Saat Ayase-san mendengar nama itu, sikapnya berubah. Yomiuri-senpai membuat senyum pahit yang membuatku berpikir bahwa mereka tahu sesuatu yang tidak aku ketahui.
“Kurasa dia meninggalkan kesan yang cukup?”
“Apakah semua profesor seperti itu?”
“Hmmm… kurasa dia pengecualian. Dia terkenal karena bertindak di luar jangkauan akal sehat dan pemikiran yang cermat. Dia adalah tipe orang jenius yang gila.”
“Yah, dia jelas bukan malaikat, yang aku setujui.”
Mendengarkan dari pinggir saja membuatku merasa takut pada profesor itu. Juga, tunggu sebentar…
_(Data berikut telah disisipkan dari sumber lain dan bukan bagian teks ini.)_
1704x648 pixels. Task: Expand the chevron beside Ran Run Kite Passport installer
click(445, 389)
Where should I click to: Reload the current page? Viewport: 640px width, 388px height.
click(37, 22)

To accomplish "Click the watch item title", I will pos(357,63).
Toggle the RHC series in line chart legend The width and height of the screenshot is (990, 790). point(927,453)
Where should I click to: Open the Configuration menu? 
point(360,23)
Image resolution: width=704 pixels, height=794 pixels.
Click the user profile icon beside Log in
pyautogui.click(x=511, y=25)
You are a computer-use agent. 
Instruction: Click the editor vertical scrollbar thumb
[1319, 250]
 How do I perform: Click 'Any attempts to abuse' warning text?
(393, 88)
“Apakah itu profesor yang kamu minum teh sebelumnya? Di toko pancake itu, maksudku.”
“Oh benar, kamu menguping kami saat itu. Ya.”
Aku benar-benar berharap dia tidak melukisku secara negatif seperti itu di depan Ayase-san. Saya kebetulan lewat dan mendengar percakapan mereka.
“Bagaimanapun, aku khawatir kita akan mendapatkan lebih sedikit siswa yang mendaftar ke universitas kita jika dia terus bertindak seperti itu~!” Yomiuri-senpai menghela nafas.
Sementara itu, Ayase-san menggumamkan sesuatu dengan pelan.
“Mungkin tidak sebanyak itu, kurasa.”
Aku tidak yakin apakah Yomiuri-senpai mendengarnya, jujur saja.
“Sungguh, dia profesor yang merepotkan,” katanya, tapi dia tetap tersenyum.